Fui ao cinema à tarde. Entrei sem olhar os cartazes, sem saber o nome do filme. Era um western, um bangue-bangue horrível. Detesto. Acho tão idiota aquele bando de homens a correr o tempo todo, trocando tiro, num tempo que já não existe mais, num outro país, sem nada a ver com a nossa realidade. Mas o pior não foi isso: encontrei um colega de aula e fui obrigado a suportá-lo durante duas horas. Uma dupla tortura, não sei qual a pior. Roberto, chama-se ele.

Odeio pessoas ignorantes. Me sinto mau por não conseguir gostar de todo mundo, mas é o que sinto. Os ignorantes, os vaidosos, os usurários, os pedantes. Detesto tudo que é afetado, detesto quem não se busca. Quem se acostuma a viver, da mesma maneira como se acostuma a dormir ou comer. Viver fica uma coisa automática, pouco importante boa ou má, vazia ou não. Basta viver, como uma obrigação da qual não se pode fugir.

Por isso admiro os suicidas. São pessoas que conseguiram descobrir alguma coisa de si mesmas, apenas não tiveram coragem de enfrentar essa descoberta. E, como se ela lhes desse vertigens, deixaram-se despencar no abismo. Mas são mais dignos do que esses que simplesmente se amoldam, em exigências, em perspectivas, mas também em queixa. Lógico, se não pedem nada, queixas de quê? Roberto me deixou pensando que não é possível amar toda as pessoas, se pensarmos em cada uma delas como uma individualidade. Pode-se amar as massas, a grandes massas humanas sem feições, nem formas, nem cheiros — sem as palavras vazias de quem sequer tem a consciência de ser uma pessoa.

Fico me debatendo entre essa idéia e a de que todas as pessoas são iguais, sem conseguir me decidir por nenhuma delas. Pois se cada pessoa faz a si mesma, se é ela quem escolhe entre ser um rebelde ou um medíocre, entre ser culto e um ignorante a vida inteira — se é assim, então não vejo possibilidade de “amar” todos. Cada um é plenamente responsável por aquilo que é? Mas sei, há os problemas sociais, existem oportunidades diferentes para quem nasce numa favela e para quem nasce numa família burguesa. Fiquei com certo sentimento de culpa por ter tratado mal o Roberto. Fui frio com ele, respondi por monossílabos ao que me perguntou. E só mesmo por ser tão idiota não percebeu que eu estava fazendo tudo para que me deixasse em paz.

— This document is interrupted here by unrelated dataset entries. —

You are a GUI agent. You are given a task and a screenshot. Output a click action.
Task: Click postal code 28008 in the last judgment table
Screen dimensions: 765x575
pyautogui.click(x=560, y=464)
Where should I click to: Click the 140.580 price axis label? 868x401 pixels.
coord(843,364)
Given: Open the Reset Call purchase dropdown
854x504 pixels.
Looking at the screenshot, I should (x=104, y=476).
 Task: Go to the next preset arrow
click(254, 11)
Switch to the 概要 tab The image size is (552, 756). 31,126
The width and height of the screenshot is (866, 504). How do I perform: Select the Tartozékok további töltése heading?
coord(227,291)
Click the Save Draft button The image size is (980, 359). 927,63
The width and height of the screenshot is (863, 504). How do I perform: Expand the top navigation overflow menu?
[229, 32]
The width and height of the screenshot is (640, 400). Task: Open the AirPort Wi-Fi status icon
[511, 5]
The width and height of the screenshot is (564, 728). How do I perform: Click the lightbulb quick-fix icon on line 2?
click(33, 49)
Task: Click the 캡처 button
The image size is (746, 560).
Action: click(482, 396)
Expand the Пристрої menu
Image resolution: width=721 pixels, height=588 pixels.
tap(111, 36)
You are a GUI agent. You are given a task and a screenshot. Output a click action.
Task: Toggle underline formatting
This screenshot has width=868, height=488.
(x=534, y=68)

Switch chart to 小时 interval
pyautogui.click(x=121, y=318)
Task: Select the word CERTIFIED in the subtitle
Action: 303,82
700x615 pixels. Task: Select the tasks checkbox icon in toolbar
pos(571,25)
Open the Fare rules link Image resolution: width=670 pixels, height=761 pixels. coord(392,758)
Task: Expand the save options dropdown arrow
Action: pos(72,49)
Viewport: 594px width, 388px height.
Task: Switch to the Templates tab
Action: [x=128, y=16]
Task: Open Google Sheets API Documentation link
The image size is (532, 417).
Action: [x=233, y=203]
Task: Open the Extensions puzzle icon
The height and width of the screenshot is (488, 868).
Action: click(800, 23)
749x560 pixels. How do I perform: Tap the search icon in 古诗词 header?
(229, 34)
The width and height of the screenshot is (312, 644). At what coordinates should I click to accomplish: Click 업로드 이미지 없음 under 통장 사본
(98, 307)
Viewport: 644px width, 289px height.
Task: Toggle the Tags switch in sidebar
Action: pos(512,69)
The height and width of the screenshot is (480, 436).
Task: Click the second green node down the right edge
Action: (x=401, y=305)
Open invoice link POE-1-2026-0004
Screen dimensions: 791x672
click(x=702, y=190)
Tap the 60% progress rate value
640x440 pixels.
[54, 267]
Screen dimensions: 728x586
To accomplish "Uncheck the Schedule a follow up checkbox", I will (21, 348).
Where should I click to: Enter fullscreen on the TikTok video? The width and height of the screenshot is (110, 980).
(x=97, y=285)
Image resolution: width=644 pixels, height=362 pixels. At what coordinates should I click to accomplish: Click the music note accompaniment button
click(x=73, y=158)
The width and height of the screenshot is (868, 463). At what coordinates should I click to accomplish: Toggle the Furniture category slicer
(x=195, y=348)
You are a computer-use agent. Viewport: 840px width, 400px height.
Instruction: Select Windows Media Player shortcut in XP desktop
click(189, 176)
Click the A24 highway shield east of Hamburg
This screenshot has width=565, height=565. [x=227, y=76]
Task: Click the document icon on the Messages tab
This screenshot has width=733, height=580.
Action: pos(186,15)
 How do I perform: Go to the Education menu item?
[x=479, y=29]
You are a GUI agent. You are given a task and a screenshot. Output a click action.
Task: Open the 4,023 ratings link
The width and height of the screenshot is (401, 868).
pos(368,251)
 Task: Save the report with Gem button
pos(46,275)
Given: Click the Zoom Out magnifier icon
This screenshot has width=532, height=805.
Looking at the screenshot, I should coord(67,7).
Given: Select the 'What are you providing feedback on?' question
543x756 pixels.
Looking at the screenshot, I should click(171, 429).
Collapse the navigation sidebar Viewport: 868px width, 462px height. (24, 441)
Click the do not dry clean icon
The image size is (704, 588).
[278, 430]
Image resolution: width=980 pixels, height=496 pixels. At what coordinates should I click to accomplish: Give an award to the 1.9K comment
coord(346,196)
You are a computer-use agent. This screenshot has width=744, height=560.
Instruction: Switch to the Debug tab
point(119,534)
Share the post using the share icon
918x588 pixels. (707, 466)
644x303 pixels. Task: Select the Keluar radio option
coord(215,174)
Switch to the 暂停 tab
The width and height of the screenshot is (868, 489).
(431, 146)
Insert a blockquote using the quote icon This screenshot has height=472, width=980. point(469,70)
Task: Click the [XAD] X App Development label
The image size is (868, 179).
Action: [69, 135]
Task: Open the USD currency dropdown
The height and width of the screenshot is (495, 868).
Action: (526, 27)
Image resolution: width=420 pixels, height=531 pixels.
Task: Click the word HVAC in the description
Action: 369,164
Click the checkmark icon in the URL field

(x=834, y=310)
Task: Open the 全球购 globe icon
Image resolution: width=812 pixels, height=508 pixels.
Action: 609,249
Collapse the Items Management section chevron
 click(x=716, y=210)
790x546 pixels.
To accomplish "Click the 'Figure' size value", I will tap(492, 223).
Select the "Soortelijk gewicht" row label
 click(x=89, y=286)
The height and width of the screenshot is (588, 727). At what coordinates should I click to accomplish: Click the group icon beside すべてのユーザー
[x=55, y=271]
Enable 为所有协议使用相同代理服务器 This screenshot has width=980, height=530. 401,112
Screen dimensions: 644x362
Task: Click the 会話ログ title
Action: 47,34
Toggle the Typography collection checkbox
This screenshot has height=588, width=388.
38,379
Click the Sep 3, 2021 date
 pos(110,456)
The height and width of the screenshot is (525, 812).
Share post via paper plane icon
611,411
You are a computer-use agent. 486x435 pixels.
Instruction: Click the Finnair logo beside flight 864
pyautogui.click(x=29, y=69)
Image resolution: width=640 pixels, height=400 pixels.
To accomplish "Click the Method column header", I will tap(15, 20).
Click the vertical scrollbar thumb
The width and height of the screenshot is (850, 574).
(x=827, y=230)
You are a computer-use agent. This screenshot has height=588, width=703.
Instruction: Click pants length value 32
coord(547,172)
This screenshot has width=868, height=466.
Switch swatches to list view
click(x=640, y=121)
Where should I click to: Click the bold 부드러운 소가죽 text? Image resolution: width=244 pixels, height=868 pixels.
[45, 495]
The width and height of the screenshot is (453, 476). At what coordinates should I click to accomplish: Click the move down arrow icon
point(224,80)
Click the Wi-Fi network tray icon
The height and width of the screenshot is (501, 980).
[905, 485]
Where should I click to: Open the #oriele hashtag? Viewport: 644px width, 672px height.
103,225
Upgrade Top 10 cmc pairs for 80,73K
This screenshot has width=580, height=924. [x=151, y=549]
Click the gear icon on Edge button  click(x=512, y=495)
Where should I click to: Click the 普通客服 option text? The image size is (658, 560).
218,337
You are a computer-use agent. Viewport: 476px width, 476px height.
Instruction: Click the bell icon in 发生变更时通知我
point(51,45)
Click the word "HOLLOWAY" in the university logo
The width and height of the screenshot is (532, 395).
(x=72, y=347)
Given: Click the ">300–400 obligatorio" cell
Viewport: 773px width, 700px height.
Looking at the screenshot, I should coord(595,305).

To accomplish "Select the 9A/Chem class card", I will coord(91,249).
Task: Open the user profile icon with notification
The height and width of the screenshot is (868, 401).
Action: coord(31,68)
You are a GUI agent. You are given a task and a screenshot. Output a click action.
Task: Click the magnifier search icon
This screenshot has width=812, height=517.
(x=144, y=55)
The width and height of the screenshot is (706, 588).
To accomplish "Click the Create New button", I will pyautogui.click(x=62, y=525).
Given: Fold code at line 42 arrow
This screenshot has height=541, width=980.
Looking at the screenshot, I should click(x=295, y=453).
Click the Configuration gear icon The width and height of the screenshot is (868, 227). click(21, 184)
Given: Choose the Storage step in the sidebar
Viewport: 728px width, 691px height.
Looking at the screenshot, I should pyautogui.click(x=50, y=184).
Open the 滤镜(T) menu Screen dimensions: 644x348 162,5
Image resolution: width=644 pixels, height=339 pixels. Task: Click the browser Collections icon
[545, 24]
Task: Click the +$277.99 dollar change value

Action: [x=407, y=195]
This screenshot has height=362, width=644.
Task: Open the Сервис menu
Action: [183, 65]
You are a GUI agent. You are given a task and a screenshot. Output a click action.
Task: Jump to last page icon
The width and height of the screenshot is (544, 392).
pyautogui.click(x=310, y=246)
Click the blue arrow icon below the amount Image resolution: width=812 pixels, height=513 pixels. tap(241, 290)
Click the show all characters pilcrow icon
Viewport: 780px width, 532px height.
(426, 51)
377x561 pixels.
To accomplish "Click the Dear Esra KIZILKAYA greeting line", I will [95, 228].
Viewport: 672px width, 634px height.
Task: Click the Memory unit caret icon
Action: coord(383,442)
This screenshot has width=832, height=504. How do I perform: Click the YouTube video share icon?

Sei que tudo isso é tremendamente confuso, incoerente. São sentimentos que absolutamente não combinam entre si, é preciso optar por uma ou outra forma de pensar. Não sei, dependendo do momento e da pessoa, penso de uma maneira diferente. Tenho vontade de viver só, ser auto-suficiente, dispensar o auxílio de qualquer pessoa — e também vontade de conhecer todo mundo, ajudar, ser ajudado. Dividir.

Não há uma verdade única. Há uma verdade por dia, ou pior ainda, mais complicado: uma verdade por hora, a vezes até mil verdades num minuto. Quando a gente hesita em fazer e não fazer determinada coisa, esse debate no meio de conceitos encravados no cérebro, no meio de idéias próprias e alheias, recusa-se aceitações — labirintos de verdades que não mostram as faces mesmo depois do ato feito.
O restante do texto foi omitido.